Ulysse au pays de l'or

Ulysse au pays de l’or noir

« L’Aube de l’Odyssée » ? Mon dieu ! On aimerait bien savoir qui, au pays de l’Oncle Sam, est chargé de baptiser les opérations militaires. Certes, le choix du nom échappe rarement à la caricature. Il faut bien véhiculer une forte charge symbolique, qui illumine les nobles intentions de l’assaillant ; il faut par les mêmes mots terrifier l’adversaire et galvaniser ses propres troupes. Simples, directs, du premier degré : « Tempête du désert », « Plomb fondu », voilà des noms de code bien conformes à la langue militaire, où la mobilisation de deux-cents mots suffit à mener campagne. Ou peut-être moins, finalement. Mais l’Aube de l’Odyssée, entre nous, fallait oser.
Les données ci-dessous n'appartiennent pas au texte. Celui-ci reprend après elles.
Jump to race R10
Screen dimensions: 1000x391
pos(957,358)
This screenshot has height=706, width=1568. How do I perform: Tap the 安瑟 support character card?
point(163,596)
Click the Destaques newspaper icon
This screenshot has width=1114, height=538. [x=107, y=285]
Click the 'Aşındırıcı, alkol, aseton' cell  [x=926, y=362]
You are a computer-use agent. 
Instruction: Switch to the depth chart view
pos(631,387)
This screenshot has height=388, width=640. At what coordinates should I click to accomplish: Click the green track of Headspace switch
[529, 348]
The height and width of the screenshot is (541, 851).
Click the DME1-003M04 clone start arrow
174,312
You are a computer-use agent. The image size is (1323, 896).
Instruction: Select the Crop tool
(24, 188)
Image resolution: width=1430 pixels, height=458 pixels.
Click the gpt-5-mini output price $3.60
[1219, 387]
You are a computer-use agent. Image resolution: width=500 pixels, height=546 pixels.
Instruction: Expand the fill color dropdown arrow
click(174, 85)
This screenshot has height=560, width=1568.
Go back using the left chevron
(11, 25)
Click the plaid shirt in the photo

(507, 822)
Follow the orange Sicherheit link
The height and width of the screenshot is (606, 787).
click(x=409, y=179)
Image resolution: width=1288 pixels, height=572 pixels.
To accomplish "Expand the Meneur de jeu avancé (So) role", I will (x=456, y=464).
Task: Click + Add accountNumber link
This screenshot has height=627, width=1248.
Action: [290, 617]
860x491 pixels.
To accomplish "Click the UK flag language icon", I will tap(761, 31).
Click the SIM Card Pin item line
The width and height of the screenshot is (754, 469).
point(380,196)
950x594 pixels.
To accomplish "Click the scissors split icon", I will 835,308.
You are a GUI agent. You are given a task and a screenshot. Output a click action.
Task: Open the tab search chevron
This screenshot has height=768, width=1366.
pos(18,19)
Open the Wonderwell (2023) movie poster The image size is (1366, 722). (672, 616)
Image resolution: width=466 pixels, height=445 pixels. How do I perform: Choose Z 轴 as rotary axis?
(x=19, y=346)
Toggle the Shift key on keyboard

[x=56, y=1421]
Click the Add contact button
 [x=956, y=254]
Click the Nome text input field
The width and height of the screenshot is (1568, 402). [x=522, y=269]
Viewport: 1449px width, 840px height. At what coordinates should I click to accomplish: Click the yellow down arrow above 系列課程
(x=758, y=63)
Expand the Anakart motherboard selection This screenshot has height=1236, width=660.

Qu’est-ce qui lui arrive, au Pentagone ? Si « Moby Dick » se met à recruter des poètes, des gens qui ont peut-être lu Homère, enfin, qui ont au moins entendu parler de lui, s’ils se mettent à recruter des collaborateurs maîtrisant la lecture et l’écriture, qui connaissent autre chose de la Grèce que ses dettes épiques et l’ouzo de Lesbos, alors il ne faut pas chercher plus loin le déclin de l’Amérique. C’est que la plus grande armée du monde est devenue une troupe de majorettes.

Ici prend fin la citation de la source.